_Aim_. Edit the rows starting at the line that contains "Open the Map menu dropdown" and ending at the line that contains "coord(268,30)" by replacing "dropdown" with "drop-down list", leaving everything else unchanged. Give back only those lines, without the pictures.

_Recorded data_.
— BEGIN —
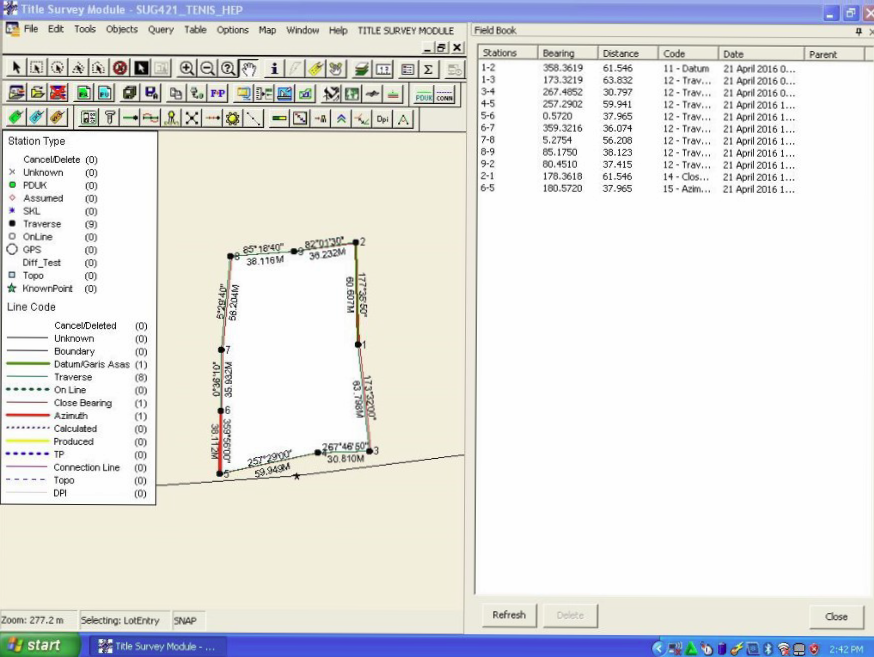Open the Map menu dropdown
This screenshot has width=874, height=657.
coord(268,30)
— END —
— BEGIN —
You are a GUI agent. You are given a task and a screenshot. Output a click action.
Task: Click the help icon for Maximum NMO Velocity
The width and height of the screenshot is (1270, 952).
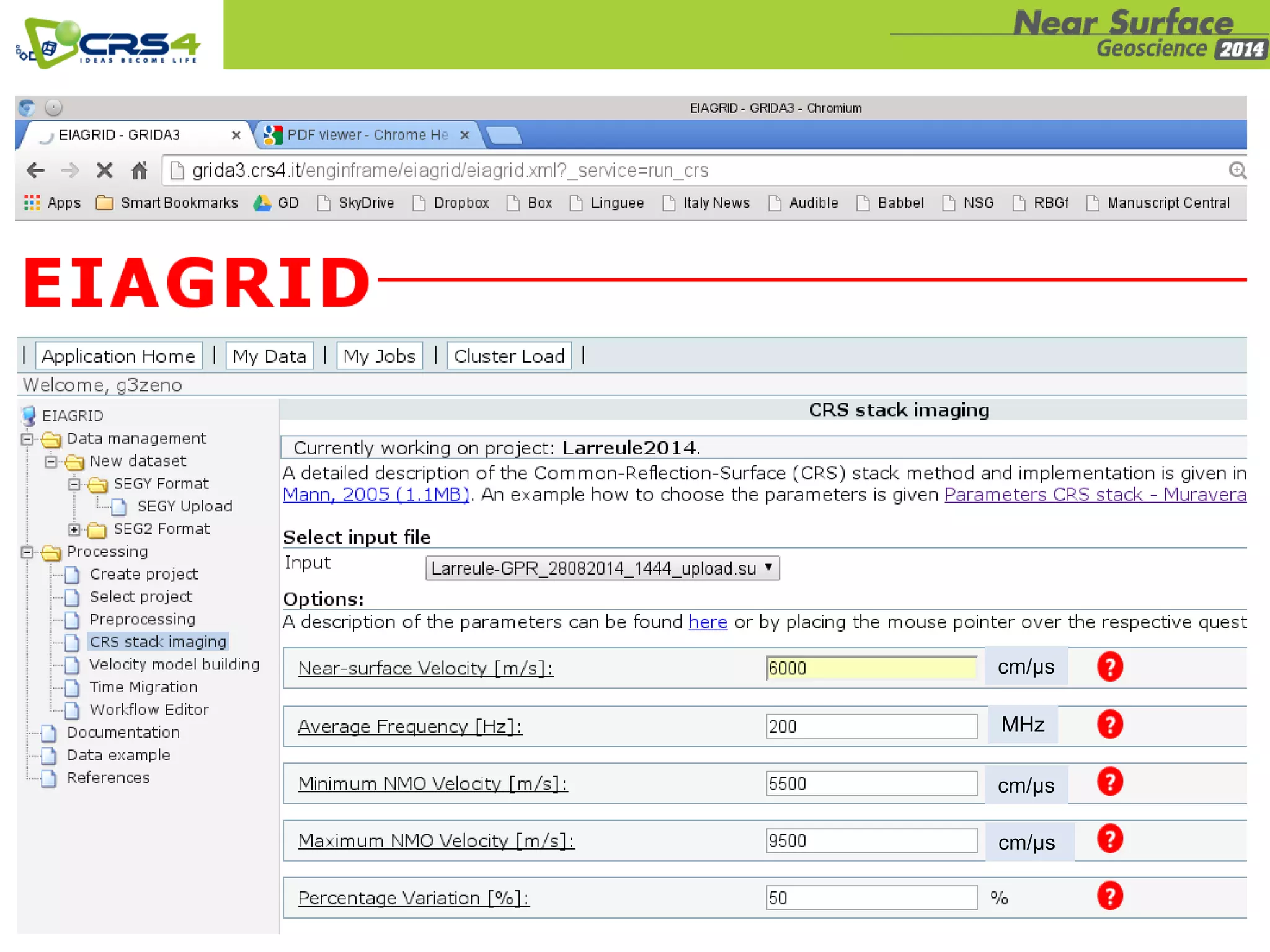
— END —
_Right answer_.
Open the Map menu drop-down list
This screenshot has width=874, height=657.
coord(268,30)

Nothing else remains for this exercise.